Source information Block Start

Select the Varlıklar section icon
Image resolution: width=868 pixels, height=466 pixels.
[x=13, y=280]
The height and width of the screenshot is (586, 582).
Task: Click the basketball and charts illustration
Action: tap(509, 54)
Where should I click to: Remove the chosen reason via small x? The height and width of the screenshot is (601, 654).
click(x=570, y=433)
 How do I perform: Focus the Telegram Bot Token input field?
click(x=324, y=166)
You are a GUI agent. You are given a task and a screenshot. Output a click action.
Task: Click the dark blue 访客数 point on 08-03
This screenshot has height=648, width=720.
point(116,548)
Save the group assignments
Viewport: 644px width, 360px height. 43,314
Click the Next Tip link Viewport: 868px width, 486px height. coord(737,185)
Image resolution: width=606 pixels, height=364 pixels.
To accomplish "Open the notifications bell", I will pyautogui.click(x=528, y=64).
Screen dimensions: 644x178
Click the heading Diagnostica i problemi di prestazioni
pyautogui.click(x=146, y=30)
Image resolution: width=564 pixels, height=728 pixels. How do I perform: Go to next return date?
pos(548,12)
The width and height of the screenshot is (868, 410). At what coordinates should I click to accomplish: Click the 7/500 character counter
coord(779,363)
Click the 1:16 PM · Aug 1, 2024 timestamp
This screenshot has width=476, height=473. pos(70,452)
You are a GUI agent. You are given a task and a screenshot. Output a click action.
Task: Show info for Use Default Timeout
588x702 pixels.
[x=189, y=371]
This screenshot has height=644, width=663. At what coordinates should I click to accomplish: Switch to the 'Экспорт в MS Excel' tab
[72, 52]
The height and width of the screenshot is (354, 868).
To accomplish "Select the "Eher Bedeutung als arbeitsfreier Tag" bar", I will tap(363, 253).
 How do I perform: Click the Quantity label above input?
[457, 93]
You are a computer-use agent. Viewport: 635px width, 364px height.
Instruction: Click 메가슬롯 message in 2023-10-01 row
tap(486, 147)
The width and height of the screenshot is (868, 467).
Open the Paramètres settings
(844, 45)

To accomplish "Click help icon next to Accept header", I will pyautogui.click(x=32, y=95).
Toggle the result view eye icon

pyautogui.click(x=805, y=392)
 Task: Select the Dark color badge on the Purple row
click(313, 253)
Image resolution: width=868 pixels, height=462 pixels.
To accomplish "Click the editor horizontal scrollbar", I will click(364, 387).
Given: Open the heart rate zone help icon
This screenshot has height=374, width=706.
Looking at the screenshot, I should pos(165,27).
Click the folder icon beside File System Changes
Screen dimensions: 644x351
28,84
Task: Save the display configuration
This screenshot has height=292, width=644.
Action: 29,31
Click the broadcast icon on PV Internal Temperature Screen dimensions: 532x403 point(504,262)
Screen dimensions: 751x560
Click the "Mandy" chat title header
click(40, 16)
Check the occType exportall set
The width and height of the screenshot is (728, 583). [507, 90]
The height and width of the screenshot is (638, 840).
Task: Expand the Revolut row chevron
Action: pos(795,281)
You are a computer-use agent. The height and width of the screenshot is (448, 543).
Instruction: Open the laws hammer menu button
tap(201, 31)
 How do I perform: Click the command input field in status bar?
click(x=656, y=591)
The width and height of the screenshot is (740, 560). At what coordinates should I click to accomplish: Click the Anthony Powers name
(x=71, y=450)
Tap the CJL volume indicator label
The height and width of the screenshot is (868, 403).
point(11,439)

Source information Block End

- [What to produce] Reproduce the listing exactly. Every line stays as it is.

- [Expected answer]
Select the Varlıklar section icon
Image resolution: width=868 pixels, height=466 pixels.
[x=13, y=280]
The height and width of the screenshot is (586, 582).
Task: Click the basketball and charts illustration
Action: tap(509, 54)
Where should I click to: Remove the chosen reason via small x? The height and width of the screenshot is (601, 654).
click(x=570, y=433)
 How do I perform: Focus the Telegram Bot Token input field?
click(x=324, y=166)
You are a GUI agent. You are given a task and a screenshot. Output a click action.
Task: Click the dark blue 访客数 point on 08-03
This screenshot has height=648, width=720.
point(116,548)
Save the group assignments
Viewport: 644px width, 360px height. 43,314
Click the Next Tip link Viewport: 868px width, 486px height. coord(737,185)
Image resolution: width=606 pixels, height=364 pixels.
To accomplish "Open the notifications bell", I will pyautogui.click(x=528, y=64).
Screen dimensions: 644x178
Click the heading Diagnostica i problemi di prestazioni
pyautogui.click(x=146, y=30)
Image resolution: width=564 pixels, height=728 pixels. How do I perform: Go to next return date?
pos(548,12)
The width and height of the screenshot is (868, 410). At what coordinates should I click to accomplish: Click the 7/500 character counter
coord(779,363)
Click the 1:16 PM · Aug 1, 2024 timestamp
This screenshot has width=476, height=473. pos(70,452)
You are a GUI agent. You are given a task and a screenshot. Output a click action.
Task: Show info for Use Default Timeout
588x702 pixels.
[x=189, y=371]
This screenshot has height=644, width=663. At what coordinates should I click to accomplish: Switch to the 'Экспорт в MS Excel' tab
[72, 52]
The height and width of the screenshot is (354, 868).
To accomplish "Select the "Eher Bedeutung als arbeitsfreier Tag" bar", I will tap(363, 253).
 How do I perform: Click the Quantity label above input?
[457, 93]
You are a computer-use agent. Viewport: 635px width, 364px height.
Instruction: Click 메가슬롯 message in 2023-10-01 row
tap(486, 147)
The width and height of the screenshot is (868, 467).
Open the Paramètres settings
(844, 45)

To accomplish "Click help icon next to Accept header", I will pyautogui.click(x=32, y=95).
Toggle the result view eye icon

pyautogui.click(x=805, y=392)
 Task: Select the Dark color badge on the Purple row
click(313, 253)
Image resolution: width=868 pixels, height=462 pixels.
To accomplish "Click the editor horizontal scrollbar", I will click(364, 387).
Given: Open the heart rate zone help icon
This screenshot has height=374, width=706.
Looking at the screenshot, I should pos(165,27).
Click the folder icon beside File System Changes
Screen dimensions: 644x351
28,84
Task: Save the display configuration
This screenshot has height=292, width=644.
Action: 29,31
Click the broadcast icon on PV Internal Temperature Screen dimensions: 532x403 point(504,262)
Screen dimensions: 751x560
Click the "Mandy" chat title header
click(40, 16)
Check the occType exportall set
The width and height of the screenshot is (728, 583). [507, 90]
The height and width of the screenshot is (638, 840).
Task: Expand the Revolut row chevron
Action: pos(795,281)
You are a computer-use agent. The height and width of the screenshot is (448, 543).
Instruction: Open the laws hammer menu button
tap(201, 31)
 How do I perform: Click the command input field in status bar?
click(x=656, y=591)
The width and height of the screenshot is (740, 560). At what coordinates should I click to accomplish: Click the Anthony Powers name
(x=71, y=450)
Tap the CJL volume indicator label
The height and width of the screenshot is (868, 403).
point(11,439)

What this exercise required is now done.